Plan your deployment strategy for sensitivity labels
To successfully deploy sensitivity labels, an organization should create a project team that identifies and manages the:
- Business and technical requirements
- Proof of concept testing
- Internal checkpoints and approvals
- Final deployment for the production environment
Rather than building a large number of sensitivity labels all at one time, it may prove more effective for organizations to plan and deploy sensitivity labels in small increments. Organizations using this iterative approach should:
- Address one or two key scenarios that map to its most impactful business requirements.
- Create and configure sensitivity labels for those situations.
- Validate the effectiveness of the labels and settings and modify those needing adjustment.

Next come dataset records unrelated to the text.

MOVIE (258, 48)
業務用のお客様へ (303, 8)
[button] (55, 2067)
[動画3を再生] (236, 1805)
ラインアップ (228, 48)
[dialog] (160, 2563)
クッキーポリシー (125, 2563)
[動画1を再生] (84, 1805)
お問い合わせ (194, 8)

- Repeat the process for the next set of impactful scenarios.
Microsoft provides the following table to assist organizations in this planning and deployment process. It includes common scenarios for which organizations apply sensitivity labels. Each scenario also includes a link to documentation that helps address the use of sensitivity labels in that scenario. All scenarios require organizations to create and configure sensitivity labels and their policies.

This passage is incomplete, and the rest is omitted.